| name | task-handover |
| description | Create a structured handover document so the next agent or engineer can resume work with zero prior context. Use this skill when a session is getting too long, the context window is under pressure, the user asks to "wrap up", "hand off", "create a summary for the next agent", or says "let's continue in a new chat". Also trigger proactively when a multi-subtask session has been running for a long time and meaningful progress has been made. Produces a single HANDOVER.md file — not a chat summary — that survives session boundaries and enables true cold-start resumption. |
Task Handover
Methodology for creating a self-contained handover document that lets the next agent or engineer resume immediately — no prior context required.
Core Principle
THE HANDOVER DOCUMENT MUST PASS THE COLD-START TEST.
Before finalising, ask: Could a completely fresh agent, with only this document and access to the codebase, pick up exactly where we left off and make the right next move?
If the answer is no, the document is not done. A handover that requires the reader to reconstruct context is not a handover — it's a summary. These are different things.
Triage Gate
Not every session needs a full handover document. Before starting, decide:
- Short / single-task session (one clear task, clean completion, no loose threads): A brief inline summary in chat is sufficient. No file needed.

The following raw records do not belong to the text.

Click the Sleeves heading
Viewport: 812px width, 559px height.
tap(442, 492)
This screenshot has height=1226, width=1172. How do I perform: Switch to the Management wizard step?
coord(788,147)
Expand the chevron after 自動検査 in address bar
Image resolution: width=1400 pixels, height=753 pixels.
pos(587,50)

- Long / multi-subtask session (multiple subtasks tackled, decisions made, work in progress, context window under pressure): Produce the full
HANDOVER.md using the phased approach below.
When in doubt, write the full document — it costs minutes now and saves the next session hours.
Phase 1: Verify State (Do Not Skip)
Do not write the handover from conversational memory. Agent memory degrades and drifts over long sessions — treat it as unreliable. You must verify the actual state of the codebase from the terminal before writing a single word.
git status
git diff --stat
Then reflect on the session narrative:
- What was the original goal, and what does "done" look like?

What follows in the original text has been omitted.